Philip’s room had been in use as a guest room until recently. Bea had had it whipped into shape, new clothes put into the closet and fresh navy paint on the walls. An adjustable bed stood beside a nightstand, upon which sat the black box of the CPAP unit, a gooseneck lamp, and a small brass bell.
“If I ring this, does a butler come?” said Philip when he was settled in bed. He touched the bell. “Or maybe a genie?”
“If you ring that tonight, I’ll come,” said Laura. “I’ll be just down the hall.” In her old bedroom; but had it actually been his once upon a time, she wondered, had her crib been in this room next to the master? She couldn’t recall anything from her years in this house before they left it for Bangkok. “Bea’s probably working on an intercom system.”
His smile was weary. It had been a long first day home. She had intended to ask him about his conversation with Genevieve on the porch, but decided: not now. She wished him goodnight, left his bedroom door ajar.
At the end of the upstairs landing, Bea and Genevieve were just getting out of the elevator; Noi was coming up the front stairs.

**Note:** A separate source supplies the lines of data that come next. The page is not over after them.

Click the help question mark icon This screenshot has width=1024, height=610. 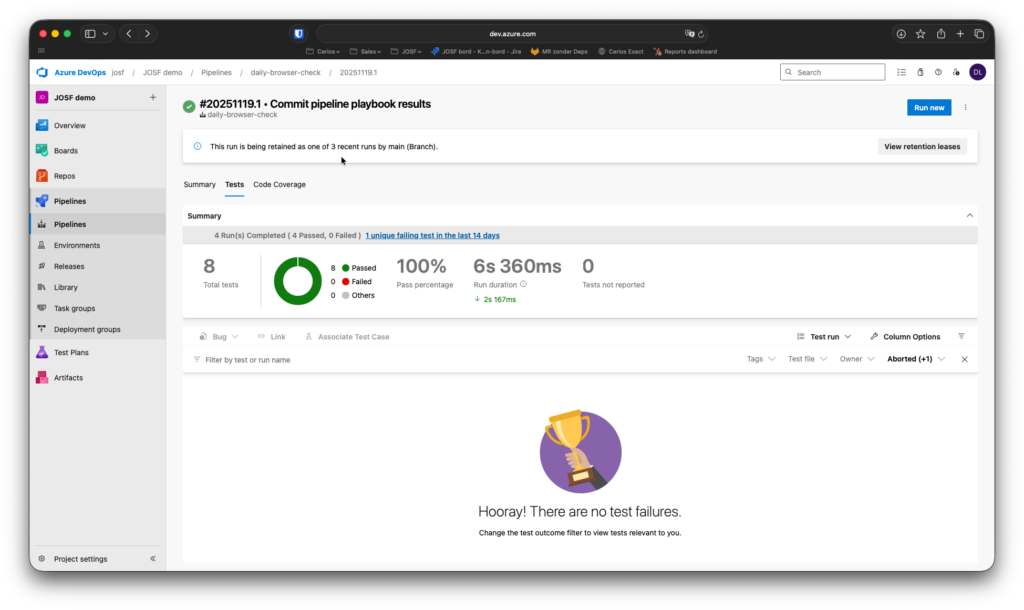pyautogui.click(x=938, y=72)
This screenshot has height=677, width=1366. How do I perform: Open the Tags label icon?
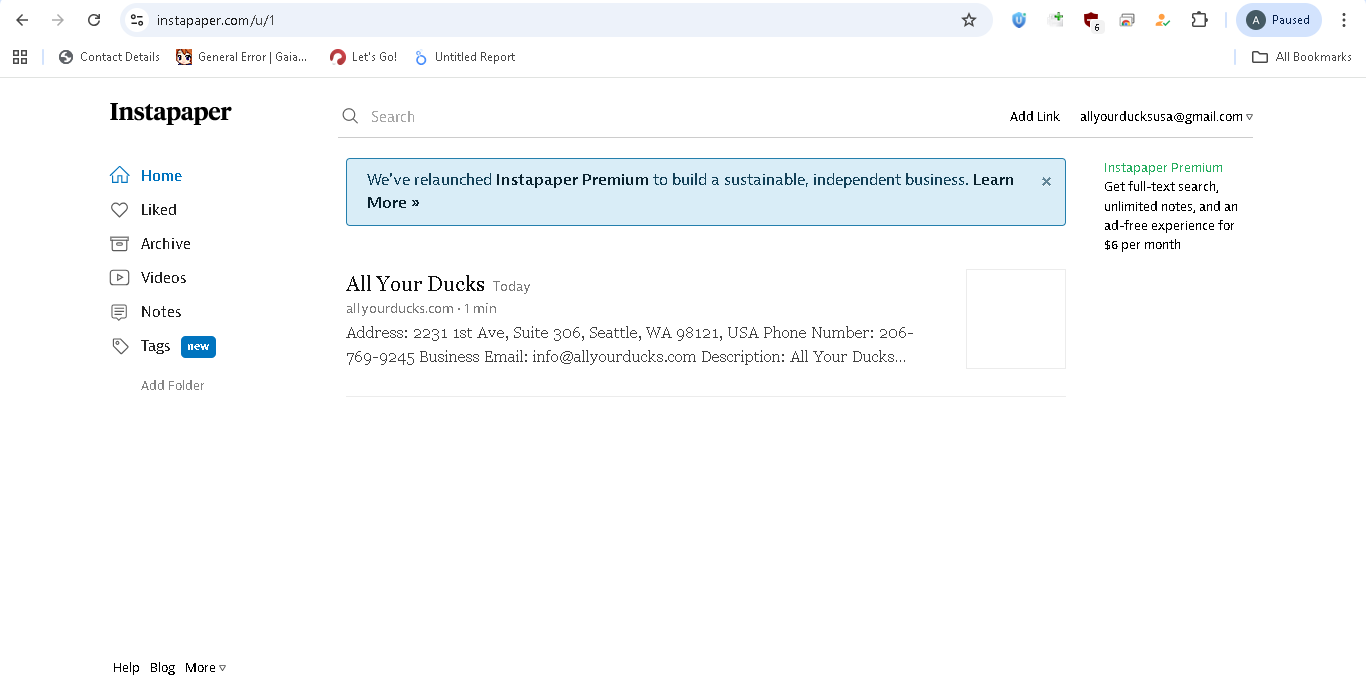click(119, 346)
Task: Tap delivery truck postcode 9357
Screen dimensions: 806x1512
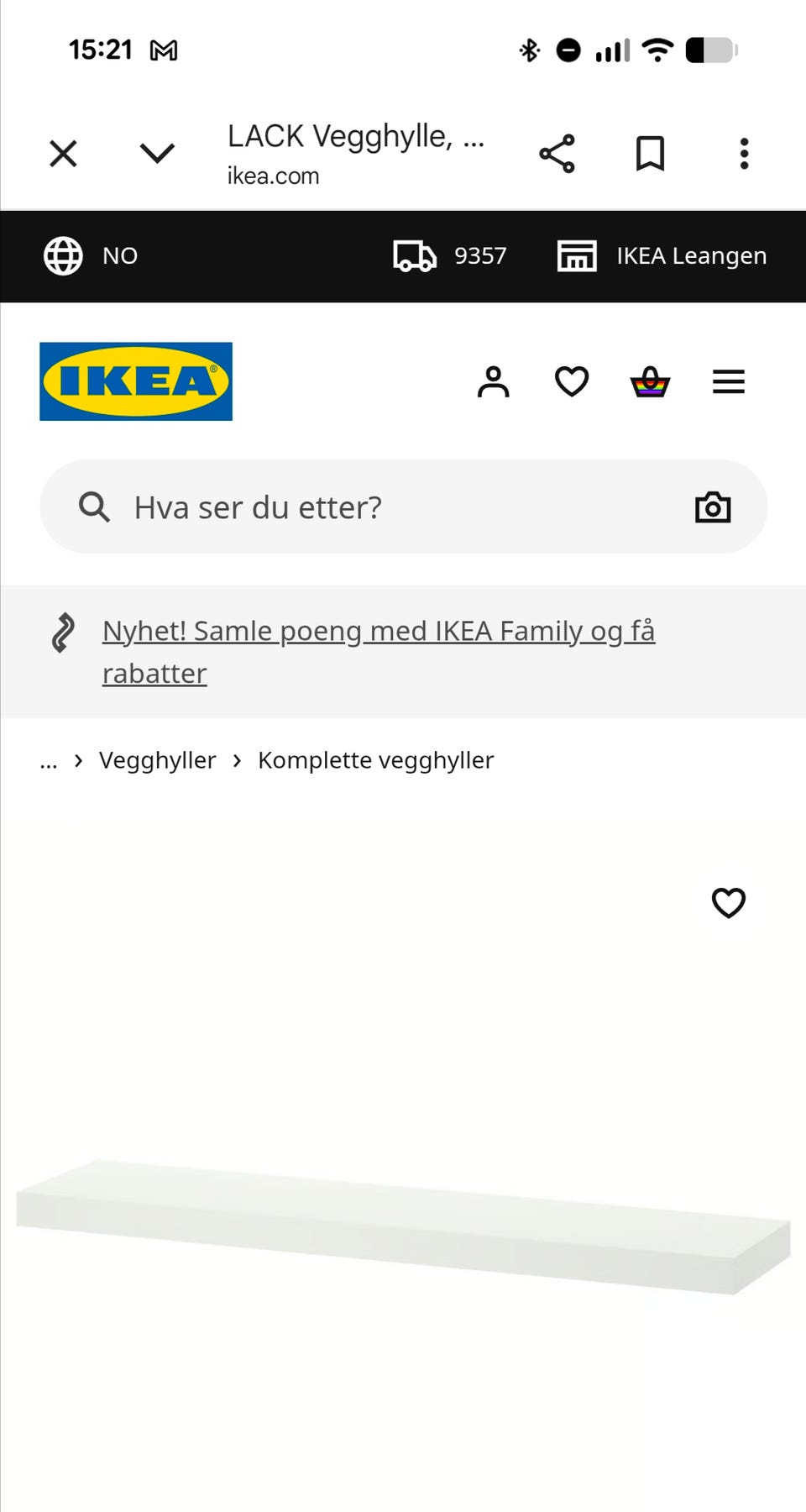Action: tap(450, 255)
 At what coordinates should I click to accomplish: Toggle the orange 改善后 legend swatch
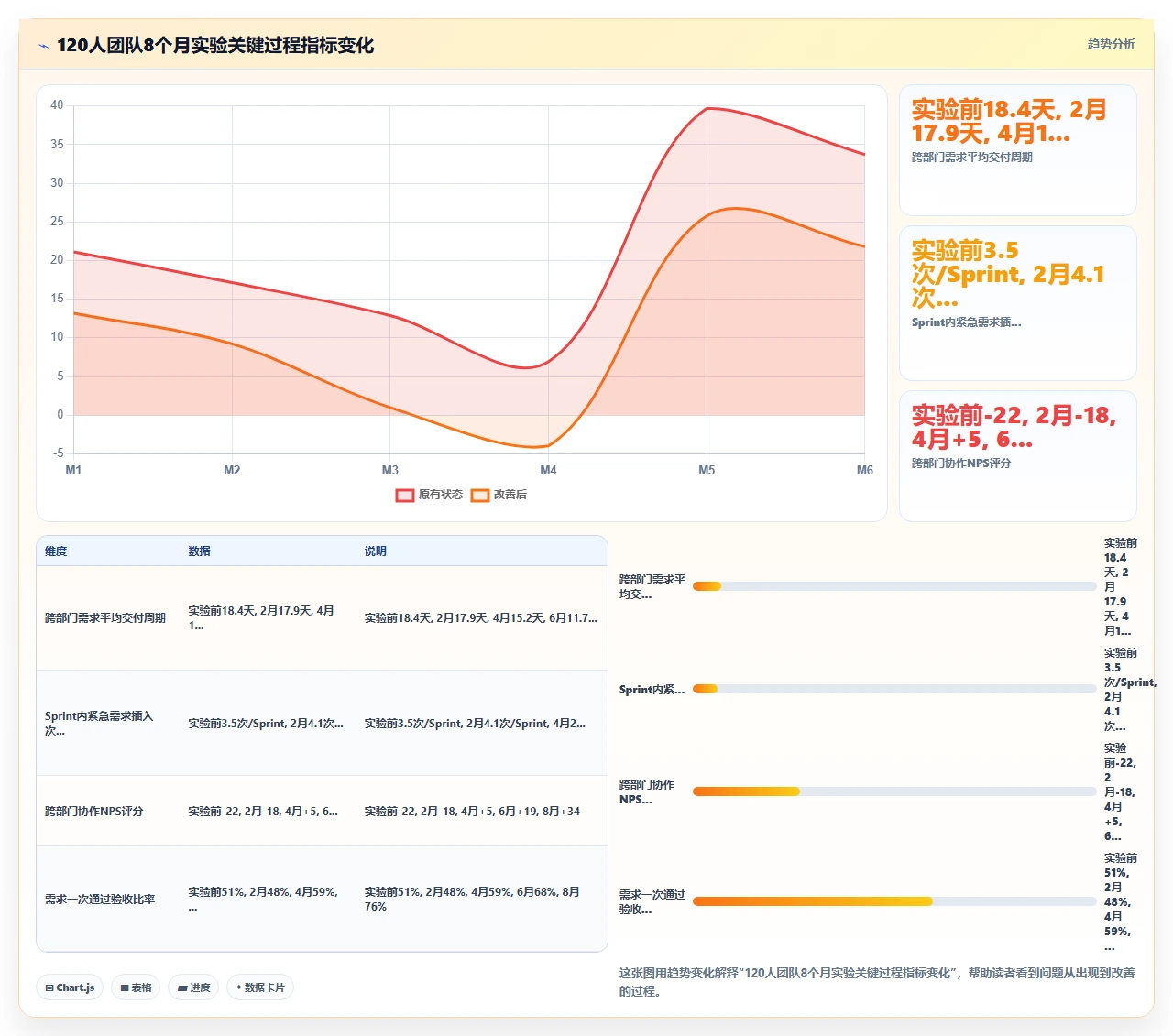point(480,496)
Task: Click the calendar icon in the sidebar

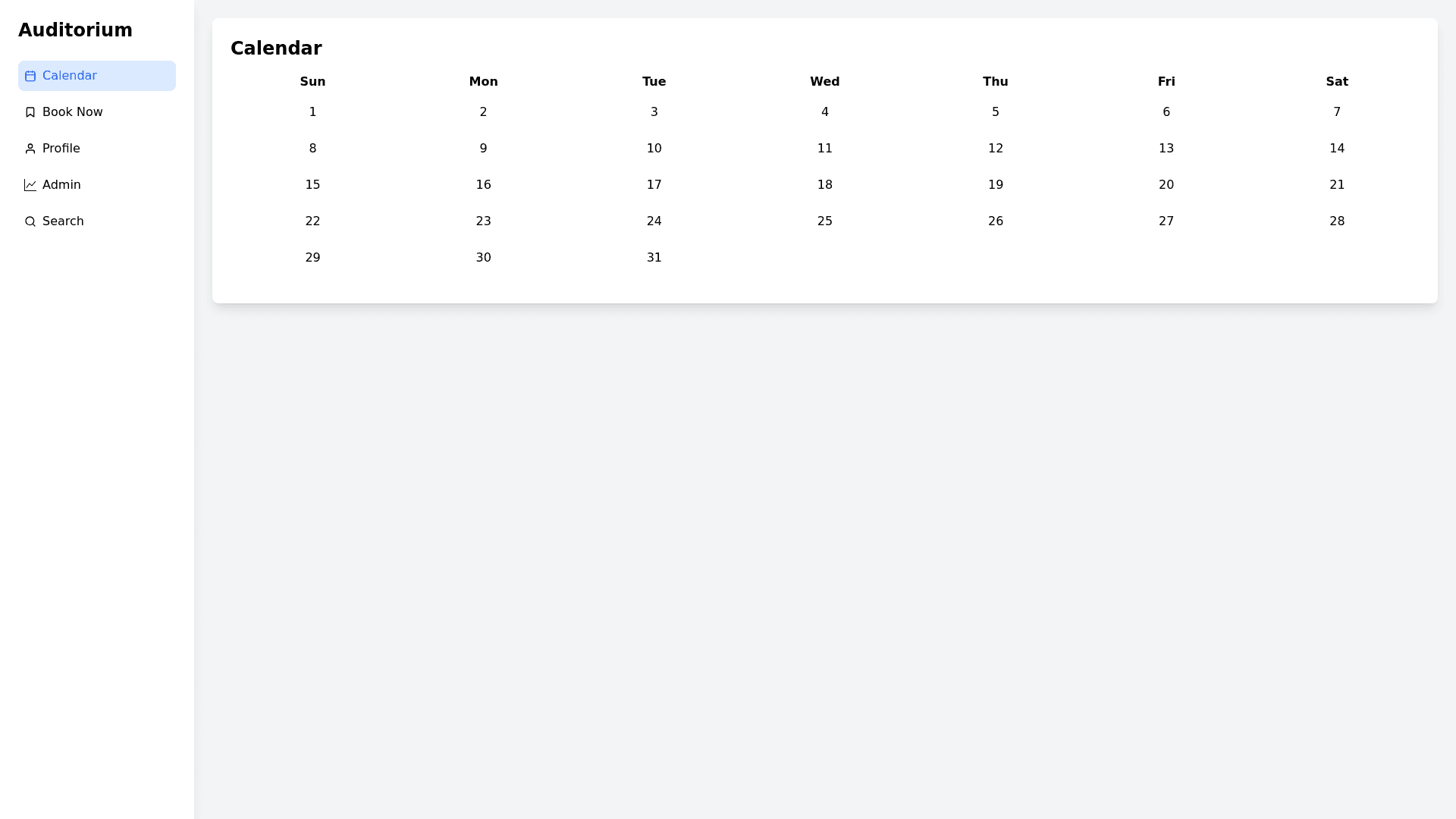Action: tap(30, 76)
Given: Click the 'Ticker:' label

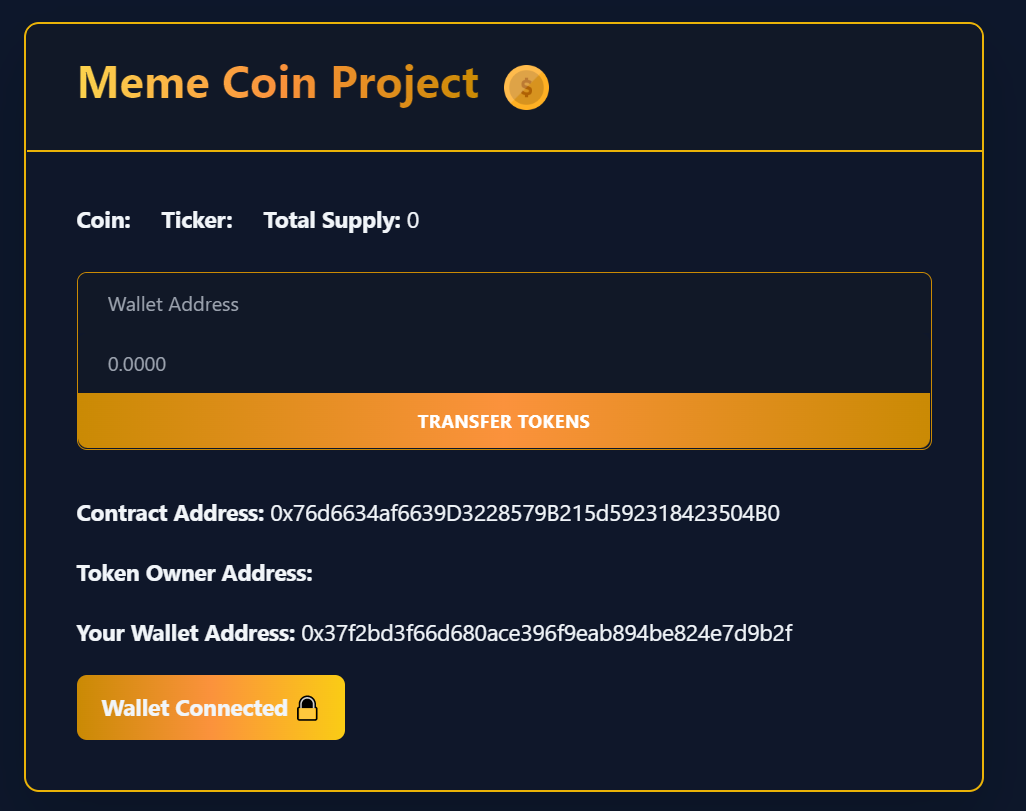Looking at the screenshot, I should (196, 220).
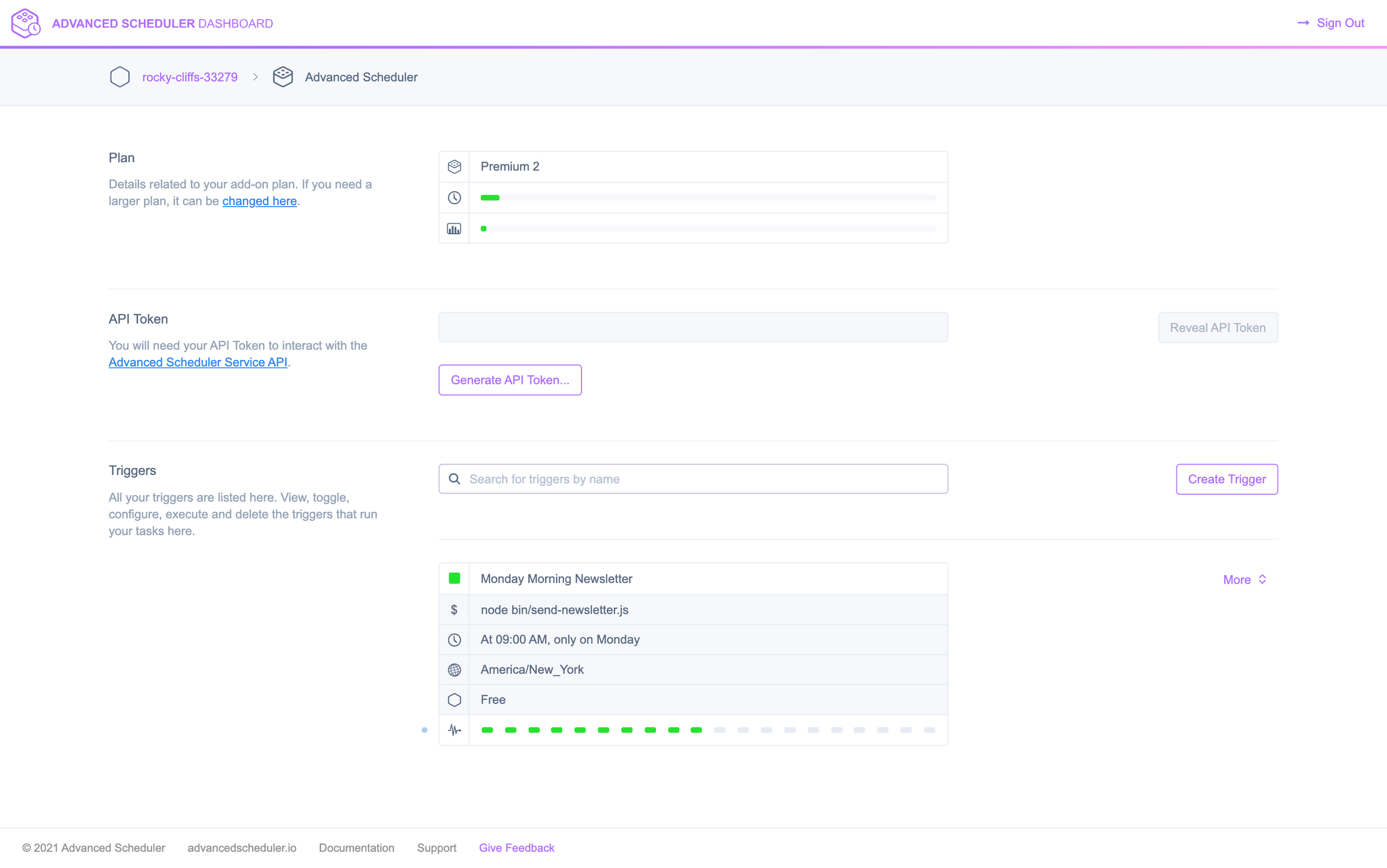Click the package icon next to Premium 2
The height and width of the screenshot is (868, 1387).
(454, 166)
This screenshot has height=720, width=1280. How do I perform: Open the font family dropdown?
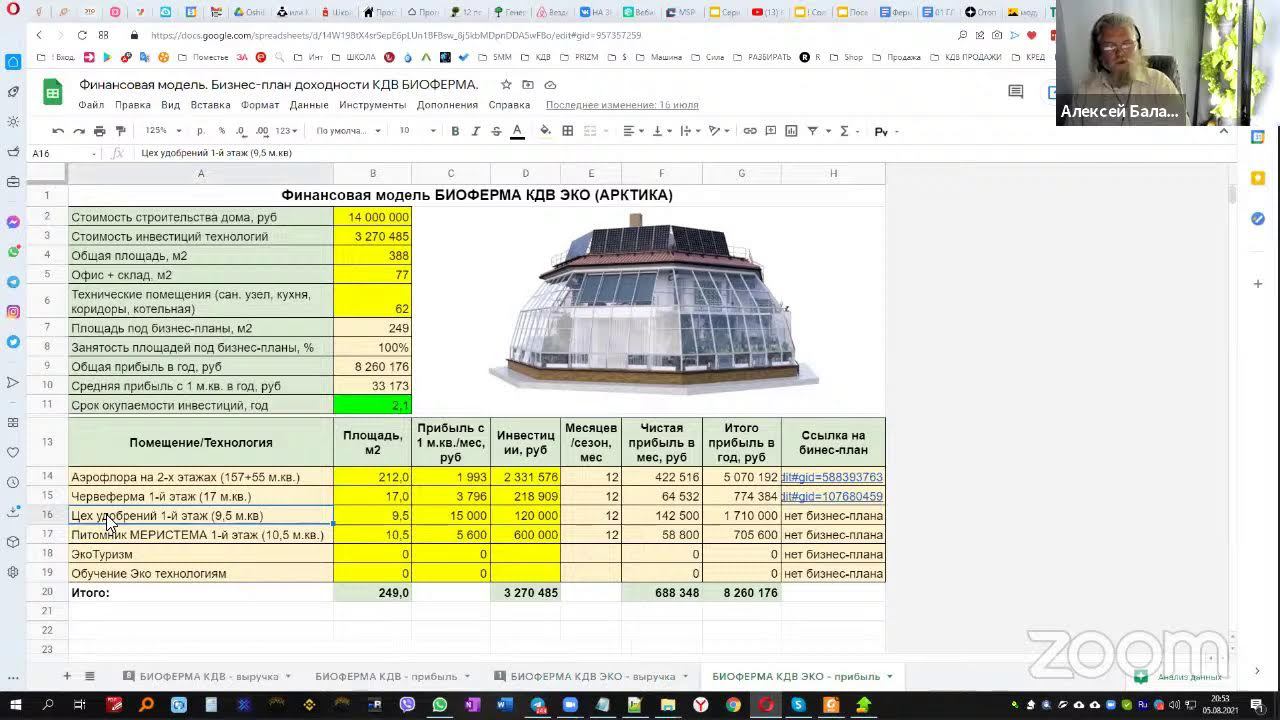coord(348,131)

“Laura and I are staying,” Bea told Noi. “The night nurse hasn’t come.”
“I fire them all,” said Noi.
“When did
you do that?” said Bea, as Laura said “Why?”
“Too noisy,” said Noi, flapping a hand. “Watching TV, talk-talk-talk on the phone. Madame not sleeping.”
“Who’s been with Mum at night?” asked Bea.
“Mai pen rai,” said Noi. She ducked under Bea’s arm and replaced Bea’s body with her own, put an arm around Genevieve’s waist. The two of them went down the hall, Laura and Bea staring after.
“Nighty-night,” called Genevieve as they turned into the master bedroom.
“Noi has been sitting at Mum’s bedside all night?” said Laura. “And then she’s up all day? When does she sleep?”
“I vote for one crisis at a time,” said Bea. “We can deal with it tomorrow.”
* * *
Sometime after dropping off to sleep, Laura woke again in her old bedroom tucked into the corner of the second floor. Through the partly open door came the rushing noise of Philip’s CPAP machine. She realized that down the hall were her brother and mother and on the other side of the bathroom, her sister. She felt something like vertigo, as if history had rolled them all back into the past. All except her father. With the miracle of Philip’s return, and the rest of them restored to the house, it seemed deeply unfair that Robert was not there too.
She slipped out of bed, and went down the front stairs.
Bea was in the sitting room, in one of the chairs that looked out the windows, drinking brandy from a balloon glass.
“There’s more of this,” she said, lifting the glass; Laura shook her head.
“My mouth feels like sand,” Laura said. She got a glass of water from the kitchen and brought it back, took the other chair. They sat for a minute in the darkness.